Anonymous 0 Comments

imagine you get hit by a big ball with some speed on your back
you experience a push
what if instead of one ball you get hit by multiple smaller balls? if the smaller balls together where the same weight as the ball before and they hit you at the same time the push feels somewhat the same.
but if the hits are a bit spaced apart its just smaller balls hitting you repeatedly so easier to not fall back.

If you now start decreasing the ballsize/weight but also the amount of balls, while they are still flying with the same speed against your back you stop feeling the individual hits but just a general force.

You might also notice that if the balls where to keep hitting the same spot on your back instead of your entire back it feels more intense.

This motivates us to define this intensity now called pressure as some force over an area, which is of interest for gases and liquids as they are just “small balls” (atoms/molecules) flying around, colliding with each other and also its surrounding.

The reason why pressure, volume, temperature and particle number are related is following :

Temperature gets first defined as some unchanging property of a very big system.
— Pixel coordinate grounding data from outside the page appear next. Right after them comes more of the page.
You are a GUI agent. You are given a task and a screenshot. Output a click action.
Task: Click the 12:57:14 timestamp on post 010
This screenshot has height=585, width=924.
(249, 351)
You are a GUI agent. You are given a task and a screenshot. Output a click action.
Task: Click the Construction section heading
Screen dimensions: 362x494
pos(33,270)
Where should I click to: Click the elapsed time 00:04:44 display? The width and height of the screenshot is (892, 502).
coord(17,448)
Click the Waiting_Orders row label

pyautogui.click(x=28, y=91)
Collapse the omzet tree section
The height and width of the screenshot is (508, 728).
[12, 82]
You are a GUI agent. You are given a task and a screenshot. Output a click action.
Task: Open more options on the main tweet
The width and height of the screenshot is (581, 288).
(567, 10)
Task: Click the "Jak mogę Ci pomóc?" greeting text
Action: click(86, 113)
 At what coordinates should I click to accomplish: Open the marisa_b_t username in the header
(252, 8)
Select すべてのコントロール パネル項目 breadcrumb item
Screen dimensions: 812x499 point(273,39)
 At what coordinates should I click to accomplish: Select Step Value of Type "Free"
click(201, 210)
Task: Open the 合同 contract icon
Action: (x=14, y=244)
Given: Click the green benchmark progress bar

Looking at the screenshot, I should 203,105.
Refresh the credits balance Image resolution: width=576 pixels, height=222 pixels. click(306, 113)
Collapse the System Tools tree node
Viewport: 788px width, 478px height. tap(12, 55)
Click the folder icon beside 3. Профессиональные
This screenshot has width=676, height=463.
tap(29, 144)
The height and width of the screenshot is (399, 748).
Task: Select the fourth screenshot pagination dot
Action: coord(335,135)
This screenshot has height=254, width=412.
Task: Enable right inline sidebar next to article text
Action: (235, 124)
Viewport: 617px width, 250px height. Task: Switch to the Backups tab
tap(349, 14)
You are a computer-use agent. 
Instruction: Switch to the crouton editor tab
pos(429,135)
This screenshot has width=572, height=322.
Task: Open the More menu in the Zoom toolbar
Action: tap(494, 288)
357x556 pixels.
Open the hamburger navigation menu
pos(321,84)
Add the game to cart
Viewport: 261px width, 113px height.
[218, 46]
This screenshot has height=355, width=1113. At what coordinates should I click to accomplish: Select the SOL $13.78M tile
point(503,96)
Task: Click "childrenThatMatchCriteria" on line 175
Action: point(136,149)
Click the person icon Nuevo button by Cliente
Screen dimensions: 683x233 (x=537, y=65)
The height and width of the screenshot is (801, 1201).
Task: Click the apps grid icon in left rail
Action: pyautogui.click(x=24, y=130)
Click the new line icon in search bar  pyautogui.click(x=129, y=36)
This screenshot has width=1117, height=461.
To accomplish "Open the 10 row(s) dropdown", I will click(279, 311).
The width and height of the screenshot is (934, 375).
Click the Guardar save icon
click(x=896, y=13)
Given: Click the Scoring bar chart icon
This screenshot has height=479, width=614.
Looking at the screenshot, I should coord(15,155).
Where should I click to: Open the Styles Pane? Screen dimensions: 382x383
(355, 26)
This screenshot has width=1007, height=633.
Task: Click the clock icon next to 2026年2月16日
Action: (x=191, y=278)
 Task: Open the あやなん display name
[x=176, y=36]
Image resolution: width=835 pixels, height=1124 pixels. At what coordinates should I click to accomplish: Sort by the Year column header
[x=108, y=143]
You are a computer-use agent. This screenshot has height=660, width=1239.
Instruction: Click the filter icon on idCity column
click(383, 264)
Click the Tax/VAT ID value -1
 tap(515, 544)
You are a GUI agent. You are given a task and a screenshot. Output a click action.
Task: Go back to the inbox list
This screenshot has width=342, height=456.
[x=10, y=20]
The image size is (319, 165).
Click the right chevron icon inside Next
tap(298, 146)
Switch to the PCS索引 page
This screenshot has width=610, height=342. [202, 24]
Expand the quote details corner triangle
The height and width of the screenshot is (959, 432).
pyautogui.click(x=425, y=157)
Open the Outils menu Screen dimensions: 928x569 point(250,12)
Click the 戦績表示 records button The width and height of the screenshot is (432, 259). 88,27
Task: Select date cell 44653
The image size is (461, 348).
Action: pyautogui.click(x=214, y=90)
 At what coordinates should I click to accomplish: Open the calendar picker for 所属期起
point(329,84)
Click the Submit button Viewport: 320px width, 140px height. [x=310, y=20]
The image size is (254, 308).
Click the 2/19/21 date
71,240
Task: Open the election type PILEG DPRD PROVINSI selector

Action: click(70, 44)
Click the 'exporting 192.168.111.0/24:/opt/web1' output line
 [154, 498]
Then you find a condition when a given system has the same temperature as this very big system with set temperature. And then you find out that temperature is related with the average kinetic energy of the particles in your system of interest.

so pressure is what you experience as a wall of the container which is related to the speed of the balls (it gets more complicated as the balls dont have an uniform speed but a distribution with an average speed) while Temperature is related to the square of the average speed.

The ideal gas law pV ~ NT (proportional) that the energy needed to create the volume by pushing against the pressure p (energy is if the force is constant F* distance, where force is equal to pressure times area -> E= F*d=(p*A) * d = p * V) is proportional to the entire kinetic energy (temperature related to average kinetic energy times particle number)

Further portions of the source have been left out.